What is the difference between solvePnP and calibrateCamera in opencv?

calibrateCamera() provides rvec, tvec, distCoeff and cameraMatrix whereas solvePnP() takes cameraMatrix, distCoeff as input and provides rvec, tvec as output. What is the difference between these two functions?

The function estimates the following parameters of a monocular camera from several views of a calibration pattern. The geometry of this pattern is usually known (i.e. it can be a chessboard):
The linear intrinsic parameters: the focal lengths in terms of pixels (these are basically scale factors), the principal point which would be ideally in the center of the image, and sometimes a skew coefficient between the x and the y axis (but this is often zero).
The non-linear intrinsic parameters: the previously mentioned parameters are forming the linear camera matrix, but there are also some non-linear parameters in the tranformation from the 3D camera to the 2D image plane, i.e. the lens distortion.
The extrinsic parameters: the tranformation matrix between the 3D world and 3D camera coordinate systems.
The estimation of the above mentioned parameters is usually based on 2D-3D correspondences. The algorithm detects some 2D points in the image (i.e. chessboard) for what the corresponding 3D object points are specified (known 3D geometry). It performs the following steps in the simplest case (can vary on the flags of cv::calibrateCamera(..., int flags, ...)):
Computes the linear intrinsic parameters and considers the non-linear ones to zero.
Estimates the initial camera pose (extrinsics) in function of the approximated intrinsics. This is done using cv::solvePnP(...).
Performs the Levenberg-Marquardt optimization algorithm to minimize the re-projection error between the detected 2D image points and 2D projections of the 3D object points. This is done using cv::projectPoints(...).
At this point, I also answered implicitly the role of cv::solvePnP(...) as this is the part of cv::calibrateCamera(...).
Once you have the intrinsics of a camera, you can assume that these will never change (except you change the optics or zooming). On the other hand the extrinsics can be changed, i.e. you can rotate the camera or put it to another location. You should see that the scenario of changing an object's pose to the camera is very similar in this case. And this is what the cv::solvePnP(...) is used for.
The function estimates the object pose given:
A set of 3D object points in a model coordinate system (can be the 3D world as well),
Their 2D projections on the image plane,
The linear and non-linear intrinsic parameters.
The output of cv::solvePnP(...) is given as a rotation vector (rvec) together with a translation vector (tvec) that bring the 3D object points from the model coordinate system to the 3D camera coordinate system.
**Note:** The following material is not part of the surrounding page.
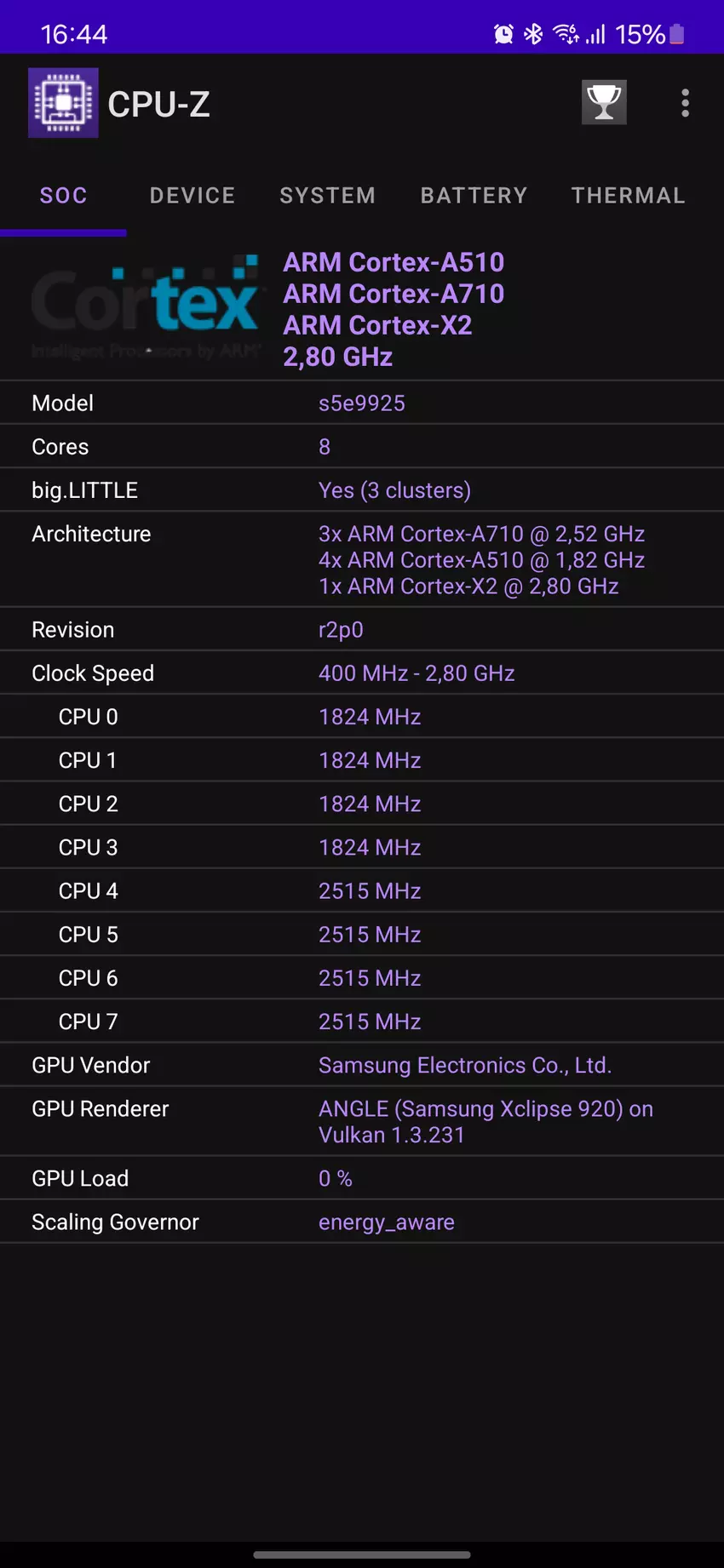
Task: Open the trophy benchmark icon
Action: click(x=604, y=103)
calibrateCamera (doc) estimates intrinsics coefficients (i.e. camera matrix and distortion coefficients) for a given camera. This function requires you to provide as input N sets of 2D-3D correspondences, associated to N images taken with the same camera from varying viewpoints (typically N=30, see this tutorial on this topic). The function returns the camera matrix and distortion coefficients for the considered camera. Although those are usually not used, the extrinsics parameters (i.e. position and orientation) are also estimated, hence the function returns one pair of rvec and tvec for each of the N input images.
solvePnP (doc) estimates extrinsics parameters for a given camera image. This function requires you to provide a set of 2D-3D correspondences, associated to a single image taken with a camera with known intrinsics parameters. The function returns a single pair of rvec and tvec, corresponding to the input image.
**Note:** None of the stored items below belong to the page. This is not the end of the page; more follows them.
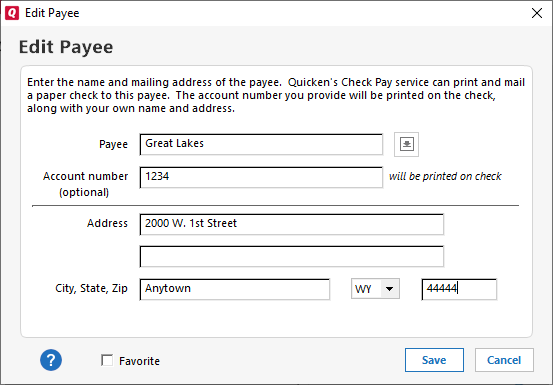Click the italic 'will be printed on check' note
The height and width of the screenshot is (385, 553).
445,176
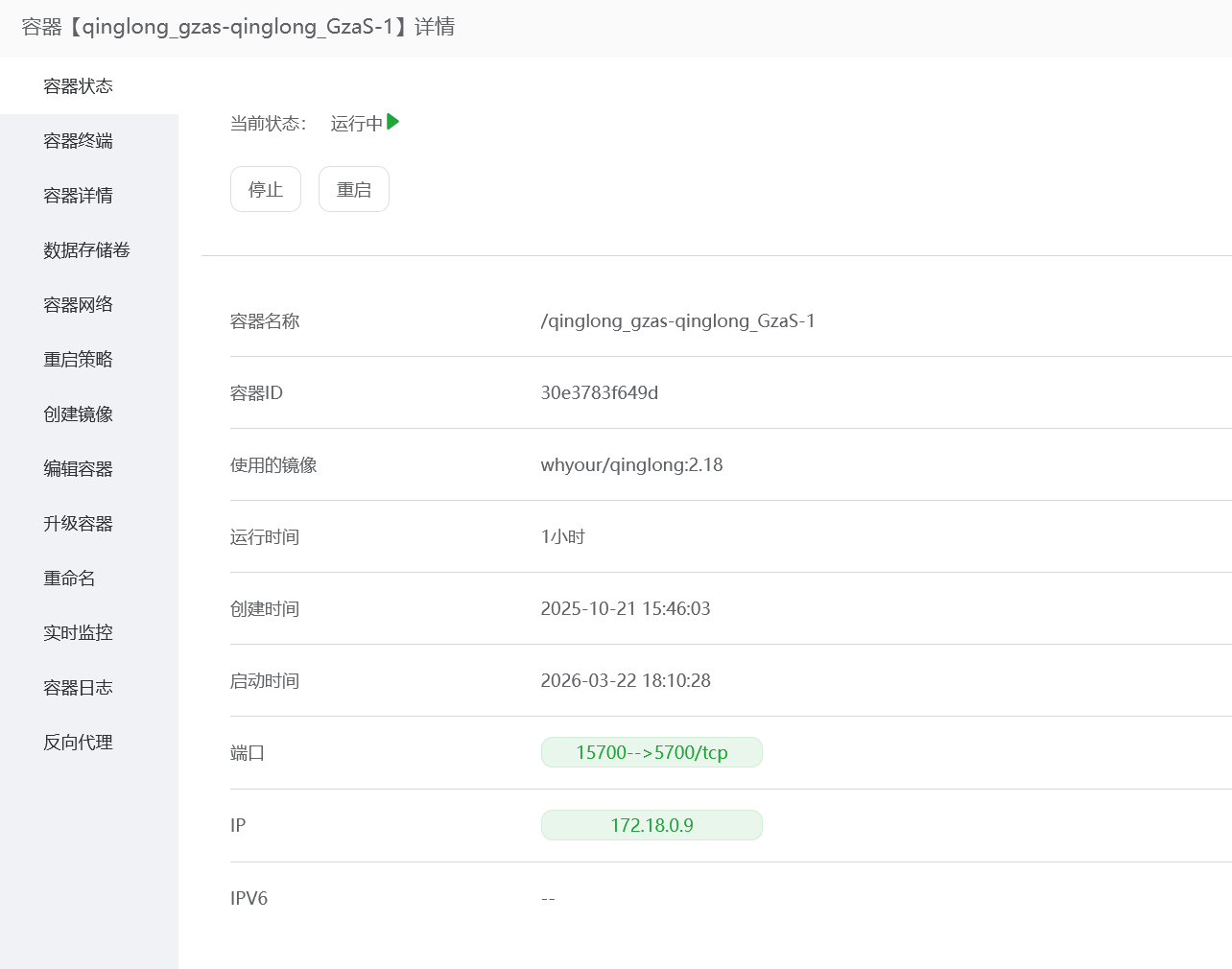This screenshot has width=1232, height=969.
Task: Stop the container with 停止 button
Action: pos(266,189)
calibrateCamera() provides rvec, tvec, distCoeff, cameraMatrix ---- distCoeffs are related to distortion of the image and cameraMatrix provides the center of image(Cx and Cy) and focal length (Fx and Fy) (projection center). These are called intrinsic parameters. Unless you change the aperture/focus of the camera they will remain the same. [it also provides rvec and tvec, I don't know yet now what can be any possible use of it. These are the position of the camera in the real world. rvec and tvec are also known as extrinsic parameters]
solvePnP() takes cameraMatrix, distCoeff as input and provides rvec, tvec --- Using the Cx, Cy, Fx, Fy it can estimate the current position of the camera i.e. the extrinsic parameters.
In other words, first use calibrateCamera() to obtain the CameraMatrix and distCoeff. Use them in solvePNP() and it will tell you the rotation (rvec) and translation (tvec) of the camera as you move the camera with respect to your real world object (with some marker as you can presume).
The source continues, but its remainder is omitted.